The convenience Flink APIs
(StreamingFileSink#forRowFormat/StreamingFileSink#forBulkFormat) default
to Strings; but you can change the type by setting both an assigner and
policy via "withBucketAssignerAndPolicy"; you should be able to use
".DefaultRollingPolicy.create().build()" as a default policy.
On 02/04/2019 20:18, Jeff Crane wrote:
According to my IDE (Jetbrains), I get an error with getBucketID(IN,
Context) signature requiring a return of string (Flink 1.7 libs), so I
still don't think the BucketID is a variable type.
I still don't understand the role of the:
public SimpleVersionedSerializer<String> getSerializer() {
return SimpleVersionedStringSerializer.INSTANCE;
}
Where does that come into play, if the getBucketID makes a string anyway?

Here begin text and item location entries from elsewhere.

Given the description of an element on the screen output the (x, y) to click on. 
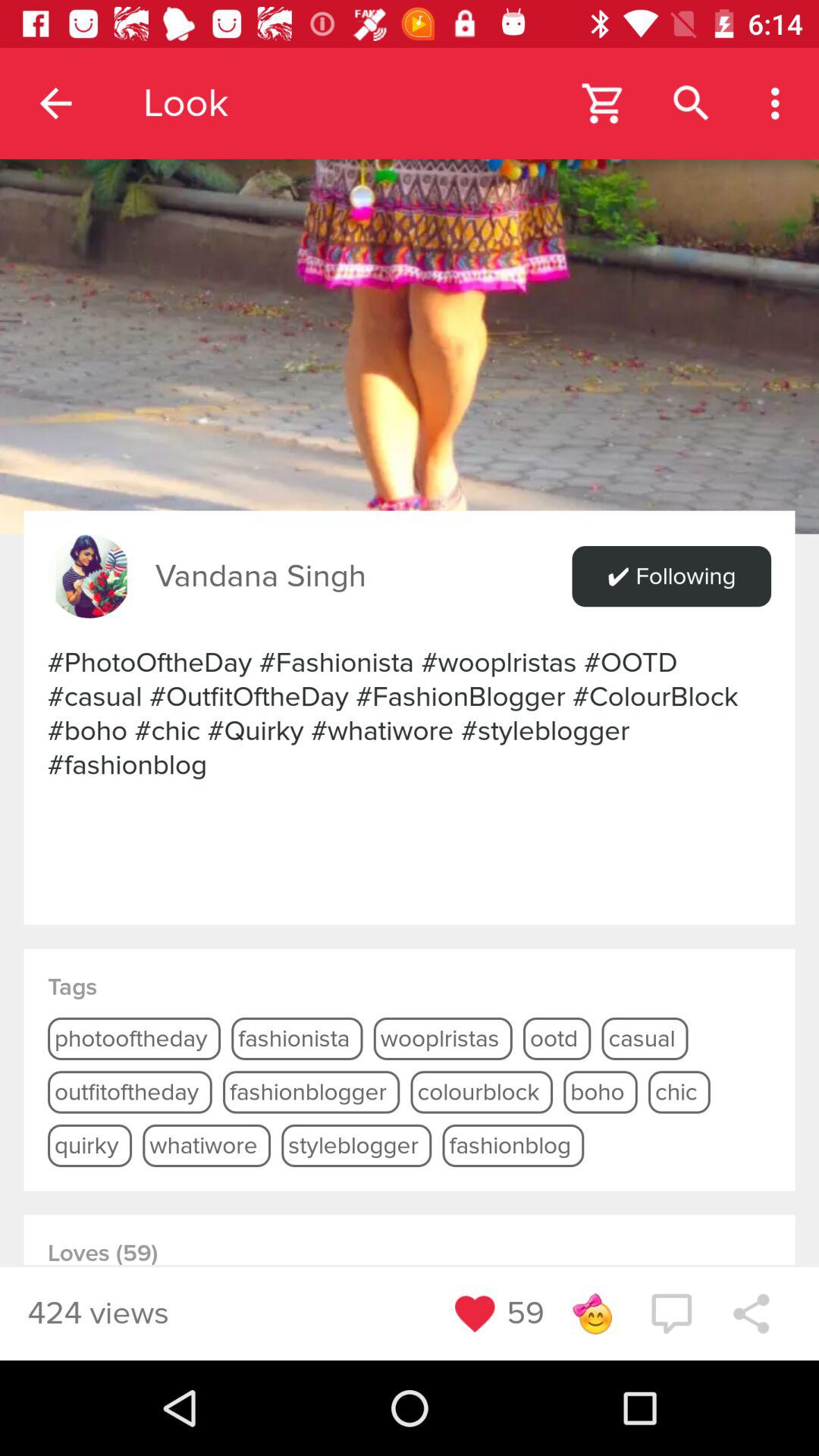
view photo (409, 267)
Given the description of an element on the screen output the (x, y) to click on. 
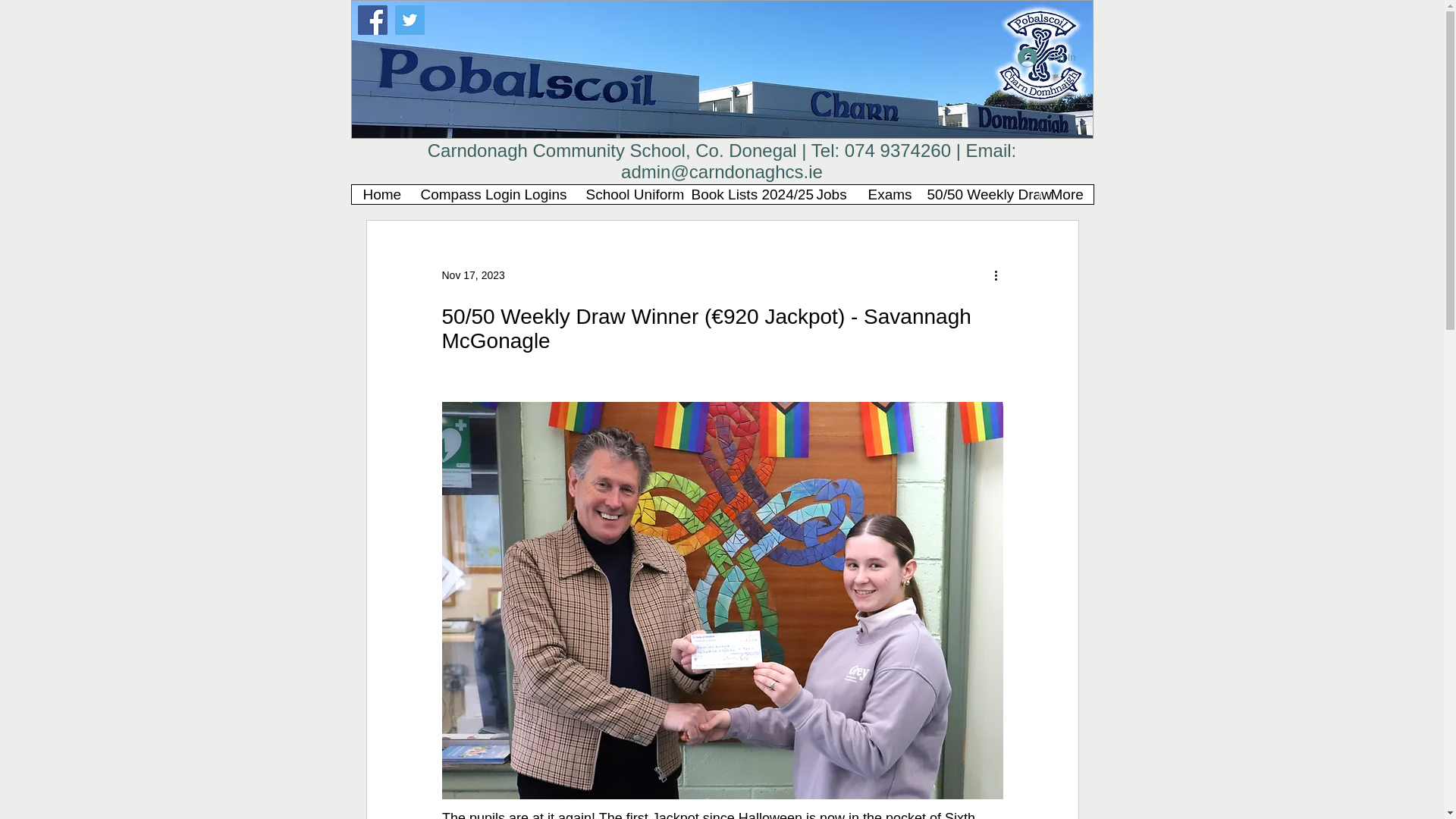
Log In (1046, 57)
Exams (885, 194)
Compass Login (459, 194)
Jobs (829, 194)
Nov 17, 2023 (472, 274)
Home (380, 194)
School Uniform (625, 194)
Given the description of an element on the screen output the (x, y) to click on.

On Monday, April 1, 2019, 11:44:14 AM PDT, Jeff Crane
<jeffcra...@yahoo.com> wrote:
I have had an issue understanding the documentation, in regard to
BucketAssigner.
BucketID
<https://ci.apache.org/projects/flink/flink-docs-master/api/java/org/apache/flink/streaming/api/functions/sink/filesystem/BucketAssigner.html> getBucketId(IN
<https://ci.apache.org/projects/flink/flink-docs-master/api/java/org/apache/flink/streaming/api/functions/sink/filesystem/BucketAssigner.html> element,
BucketAssigner.Context
<https://ci.apache.org/projects/flink/flink-docs-master/api/java/org/apache/flink/streaming/api/functions/sink/filesystem/BucketAssigner.Context.html> context)
SimpleVersionedSerializer
<https://ci.apache.org/projects/flink/flink-docs-master/api/java/org/apache/flink/core/io/SimpleVersionedSerializer.html><BucketID
<https://ci.apache.org/projects/flink/flink-docs-master/api/java/org/apache/flink/streaming/api/functions/sink/filesystem/BucketAssigner.html>> getSerializer()

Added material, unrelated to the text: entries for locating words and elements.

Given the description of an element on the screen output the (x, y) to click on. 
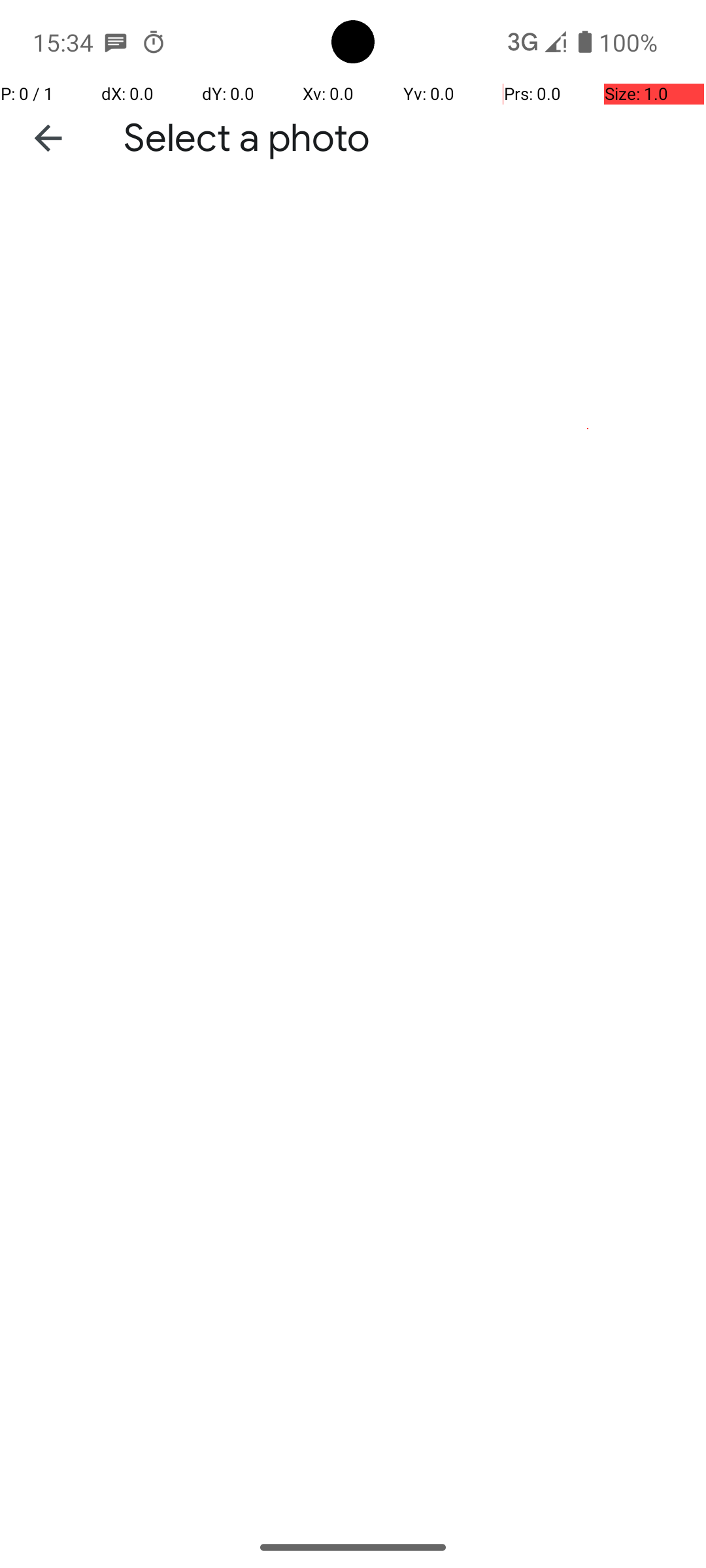
Select a photo Element type: android.widget.TextView (246, 138)
Given the description of an element on the screen output the (x, y) to click on. 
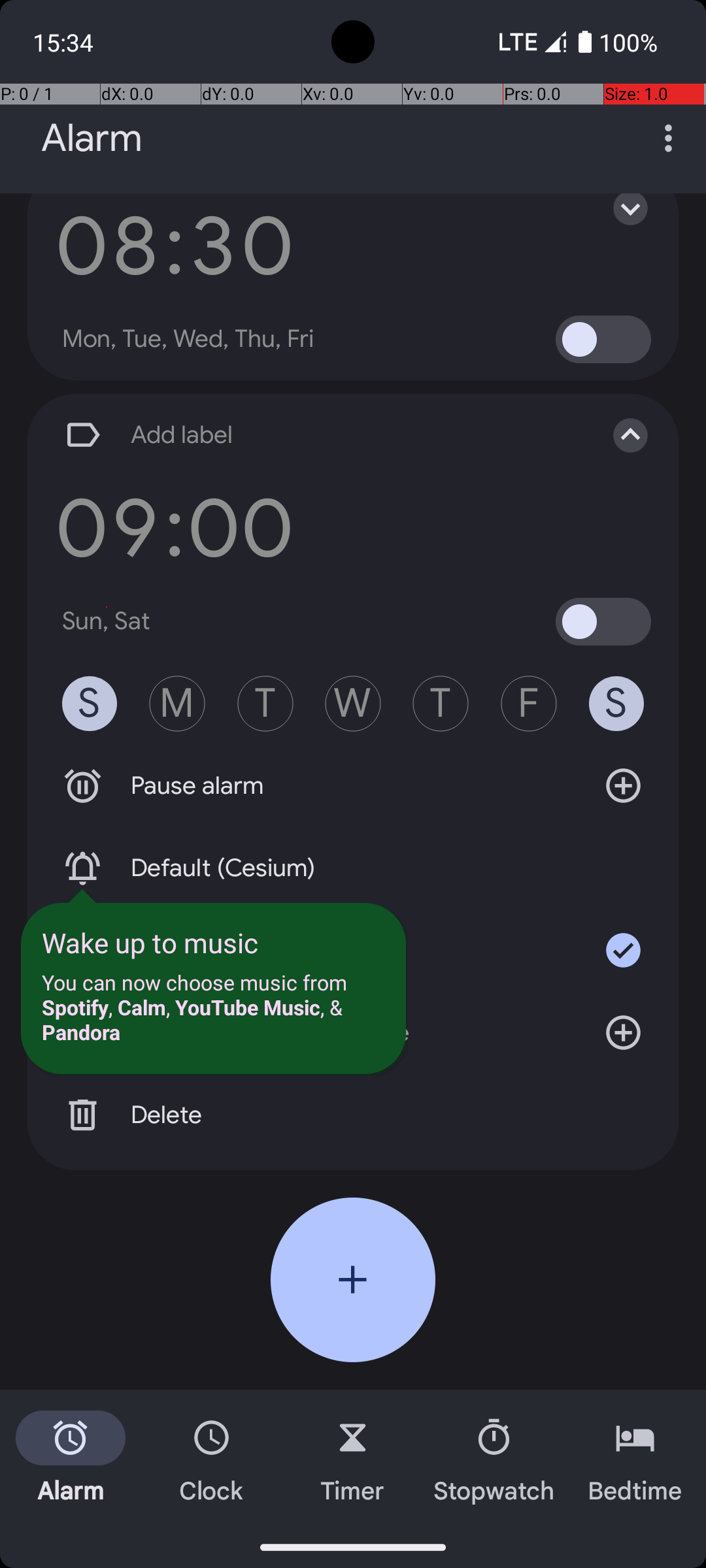
Mon, Tue, Wed, Thu, Fri Element type: android.widget.TextView (187, 338)
Add label Element type: android.widget.TextView (318, 434)
Collapse alarm Element type: android.widget.ImageButton (616, 434)
Sun, Sat Element type: android.widget.TextView (106, 620)
Pause alarm Element type: android.widget.TextView (352, 785)
Default (Cesium) Element type: android.widget.TextView (352, 868)
Vibrate Element type: android.widget.CheckBox (352, 950)
Google Assistant Routine Element type: android.widget.TextView (352, 1032)
Wake up to music Element type: android.widget.TextView (149, 942)
You can now choose music from Spotify, Calm, YouTube Music, & Pandora Element type: android.widget.TextView (213, 1006)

First of all, I don't understand what type of "BucketID" means. I
assume that's the returned type fo the getBucketID, which doesn't make
sense. The description says getBucketId (returns?) "A string
representing the identifier of the bucket" So BucketID is not a type, it's always a string?
Base on the docs, I implemented like this, which doesn't write anything!

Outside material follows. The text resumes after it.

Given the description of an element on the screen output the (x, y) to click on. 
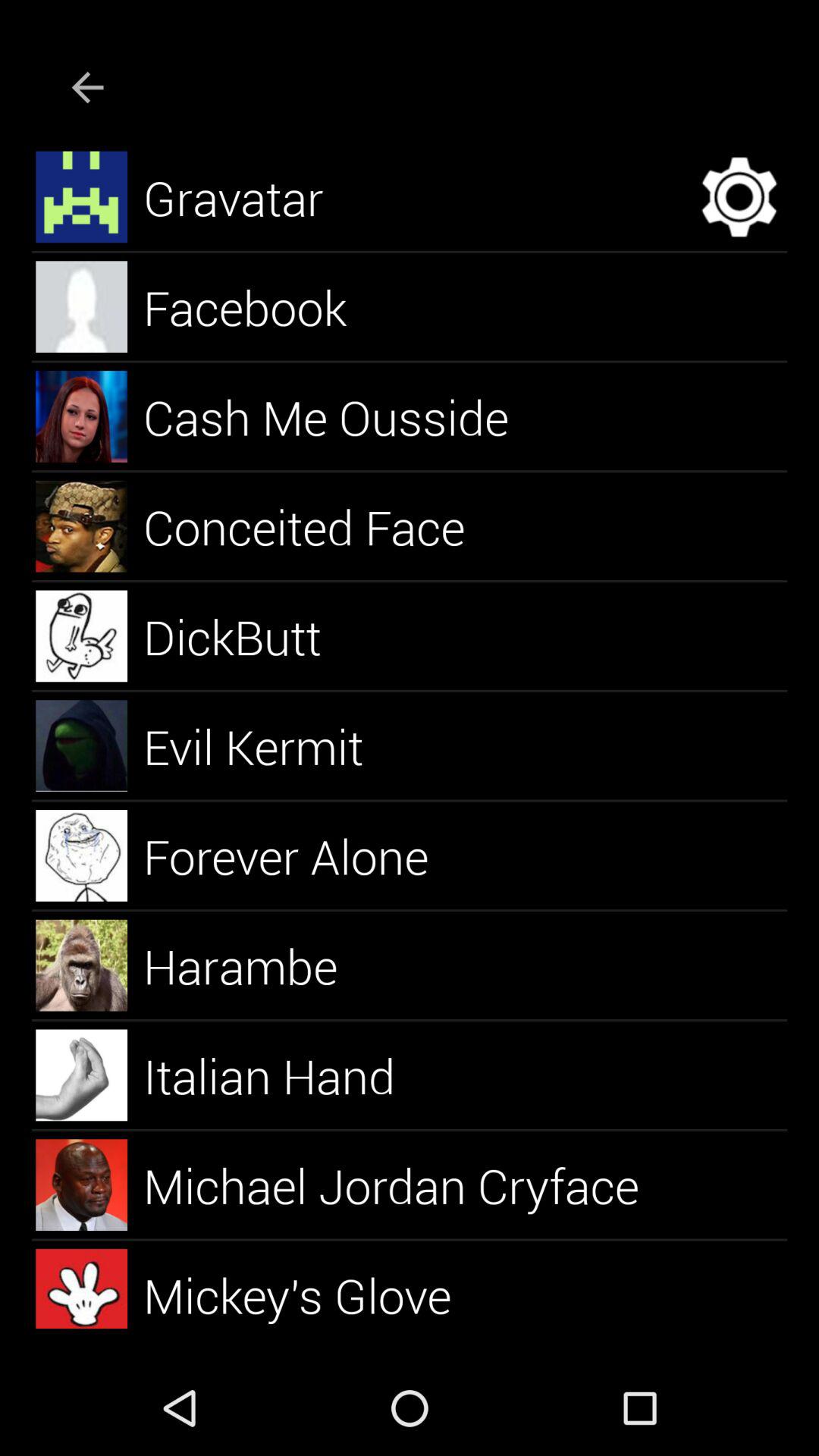
press facebook (262, 306)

public final class CustomBucketAssignerimplements BucketAssigner<MyEvent,
String> {
public String getBucketId(final MyEvent element,final Context context) {
DateTime dateTimeL =new DateTime(context.currentWatermark());
return String.join("_",
String.valueOf(dateTimeL.getYear()),
String.valueOf(dateTimeL.getMonthOfYear()),
String.valueOf(dateTimeL.getDayOfMonth()),
String.valueOf(dateTimeL.getHourOfDay()),
String.valueOf(dateTimeL.getMinuteOfHour())
);
}
// I assume <String> because BucketID is always string?
public SimpleVersionedSerializer<String> getSerializer() {
return SimpleVersionedStringSerializer.INSTANCE;
}
}
Can someone explain how bucketAssigned is supposed to do in plainer
english. I don't think the docs are clear and I'm lost.